How the AOL.com Architecture Evolved to 99.999% Availability, 8 Million Visitors Per Day, and 200,000 Requests Per Second
This is a guest post by Dave Hagler Systems Architect at AOL.
The AOL homepages receive more than 8 million visitors per day. That’s more daily viewers than Good Morning America or the Today Show on television. Over a billion page views are served each month. AOL.com has been a major internet destination since 1996, and still has a strong following of loyal users.
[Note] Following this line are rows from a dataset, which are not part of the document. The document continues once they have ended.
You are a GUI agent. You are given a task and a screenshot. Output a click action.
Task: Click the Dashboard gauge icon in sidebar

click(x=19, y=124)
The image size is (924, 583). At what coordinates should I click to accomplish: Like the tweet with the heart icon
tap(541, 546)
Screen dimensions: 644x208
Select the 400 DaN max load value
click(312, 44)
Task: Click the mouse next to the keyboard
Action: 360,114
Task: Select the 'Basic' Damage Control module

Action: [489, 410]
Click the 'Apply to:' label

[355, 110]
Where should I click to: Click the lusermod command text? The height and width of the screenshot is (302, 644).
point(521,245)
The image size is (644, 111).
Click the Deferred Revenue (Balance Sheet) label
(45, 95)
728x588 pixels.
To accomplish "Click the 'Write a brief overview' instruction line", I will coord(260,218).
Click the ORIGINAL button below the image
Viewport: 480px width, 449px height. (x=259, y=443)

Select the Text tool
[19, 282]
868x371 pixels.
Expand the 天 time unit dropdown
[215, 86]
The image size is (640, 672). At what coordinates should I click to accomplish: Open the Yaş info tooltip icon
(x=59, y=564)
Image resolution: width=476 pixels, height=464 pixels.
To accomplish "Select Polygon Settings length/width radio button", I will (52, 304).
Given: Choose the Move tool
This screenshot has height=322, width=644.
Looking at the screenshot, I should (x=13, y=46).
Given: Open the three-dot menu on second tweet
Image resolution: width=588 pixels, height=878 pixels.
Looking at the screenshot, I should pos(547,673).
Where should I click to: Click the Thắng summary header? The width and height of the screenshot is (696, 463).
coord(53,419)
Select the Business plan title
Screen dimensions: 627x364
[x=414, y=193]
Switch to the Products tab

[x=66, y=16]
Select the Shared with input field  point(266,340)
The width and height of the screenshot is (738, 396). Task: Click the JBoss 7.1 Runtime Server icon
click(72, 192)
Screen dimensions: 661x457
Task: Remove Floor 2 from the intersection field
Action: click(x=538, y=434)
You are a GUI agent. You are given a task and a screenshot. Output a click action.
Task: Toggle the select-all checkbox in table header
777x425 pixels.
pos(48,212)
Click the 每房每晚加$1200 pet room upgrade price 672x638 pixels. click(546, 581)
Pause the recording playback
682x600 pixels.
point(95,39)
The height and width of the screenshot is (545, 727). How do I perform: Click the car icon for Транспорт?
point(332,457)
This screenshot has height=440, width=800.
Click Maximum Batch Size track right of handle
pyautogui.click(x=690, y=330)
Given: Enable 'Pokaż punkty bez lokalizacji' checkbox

The architecture for AOL.com is in it’s 5th generation. It has essentially been rebuilt from scratch 5 times over two decades. The current architecture was designed 6 years ago. Pieces have been upgraded and new components have been added along the way, but the overall design remains largely intact. The code, tools, development and deployment processes are highly tuned over 6 years of continual improvement, making the AOL.com architecture battle tested and very stable.
The engineering team is made up of developers, testers, and operations and totals around 25 people. The majority are in Dulles, Virginia with a smaller team in Dublin, Ireland.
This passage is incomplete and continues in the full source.